Visiting policies reflect this philosophy. Family members and friends of all ages are typically welcome day and night, and arrangements for overnight stays are common. There are no rigid visiting hours. The environment is meant to feel like a second home rather than an institution.

The Care Team

Hospice care is delivered by a team with a broader range of expertise than most people expect. At minimum, the team includes a physician, a registered nurse, a social worker, and a counselor (often a chaplain or spiritual care provider). Nursing care, social work, and counseling are provided directly by hospice employees rather than contracted out.

In practice, the team often extends further to include home health aides who help with bathing and personal care, trained volunteers who provide companionship or give family caregivers a break, and therapists for speech, physical, or occupational needs when those services improve comfort. The physician oversees the overall care plan, but the nurse is usually the person a patient and family interact with most frequently, managing medications, assessing symptoms, and adjusting the plan as things change.

Who Qualifies for Hospice

To enroll in hospice under Medicare, two physicians must certify that a person has a terminal illness with a life expectancy of six months or less if the disease follows its expected course. The patient also agrees to accept comfort-focused care instead of curative treatments for their terminal condition, and signs a statement choosing hospice over other Medicare-covered treatments for that illness.

The six-month estimate is not a hard deadline. If a patient lives longer than six months, they can continue receiving hospice care as long as a hospice physician recertifies that they remain terminally ill. This recertification requires a face-to-face meeting with the hospice doctor or nurse practitioner. Some people remain on hospice for a year or more. Others leave hospice if their condition improves or they decide to resume curative treatment, and they can always re-enroll later.

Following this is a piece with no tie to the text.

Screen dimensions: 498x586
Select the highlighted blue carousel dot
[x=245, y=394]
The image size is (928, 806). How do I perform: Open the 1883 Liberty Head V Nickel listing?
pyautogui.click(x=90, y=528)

The conditions that bring people to hospice are varied. Circulatory diseases like heart failure are the most common primary diagnosis, accounting for about 30% of hospice stays. Neurovascular conditions such as dementia and stroke make up roughly 25%, followed by cancer at about 22%. Respiratory diseases and kidney disease round out the top five, and together these groups represent over 90% of all hospice patients.

What Medicare Covers

The Medicare Hospice Benefit covers nearly all costs related to the terminal illness. This includes nursing visits, physician services, medications for symptom management and pain relief, medical equipment like hospital beds and oxygen, medical supplies, and short-term inpatient and respite care. Hospice patients typically pay nothing or very little out of pocket for services related to their terminal condition. Most private insurance plans and Medicaid also cover hospice, though the details vary.

It’s worth noting that Medicare still covers treatment for conditions unrelated to the hospice diagnosis. If a hospice patient breaks a bone or develops an infection separate from their terminal illness, that care is still covered through regular Medicare benefits.

Support for Families After Death

Hospice care doesn’t end when the patient dies. Under the Medicare hospice benefit, family caregivers and those in the patient’s immediate inner circle have access to bereavement support for 13 months following the death. This can include grief support groups, memorial services, one-on-one counseling, educational resources about the grieving process, and referrals to therapists or community programs. The specific services vary by hospice organization, but the commitment to supporting survivors through the first year of loss is built into the benefit.